Failure to Assess and Document Resident After Unresponsiveness
Penalty
Summary
The facility failed to ensure that a Registered Nurse (RN) completed and documented required physical and neurological assessments for a resident who was found unresponsive in their room. According to the report, a Certified Nursing Assistant (CNA) discovered the resident sitting on the floor, leaning against a recliner, and notified the RN. Upon arrival, the RN attempted to arouse the resident, who remained unresponsive, and then left the room to call 911 and the physician, leaving the CNA with the resident. The RN did not perform or document a full assessment, including vital signs, lung sounds, oxygen saturation, blood glucose, or neurological checks, as required by facility policy. The facility's policy on observing, recording, and reporting condition changes specifies that after a fall, injury, or change in condition, staff must monitor for a range of symptoms, check vital signs, and document all observations and assessments. The RN's job description also requires charting all accidents or incidents and providing detailed, objective documentation of care and resident response. In this incident, the RN only checked the resident's pulse, which was not documented, and did not perform any other assessments or instruct the CNA to do so. The resident continued to exhibit snoring respirations until EMS arrived, at which point CPR was initiated.

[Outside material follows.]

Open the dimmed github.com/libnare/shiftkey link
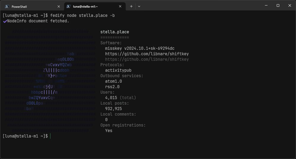The height and width of the screenshot is (159, 296). pyautogui.click(x=147, y=59)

Interviews with the CNA, RN, Director of Nursing (DON), and the resident's physician confirmed that the expected assessments and documentation were not completed. Both the DON and the physician stated that they would have expected ongoing assessments and documentation until EMS arrived, in accordance with facility policy. The lack of assessment and documentation was also evident in the resident's electronic health record and the RN's written statement, which did not include required details about the resident's condition or care provided during the event.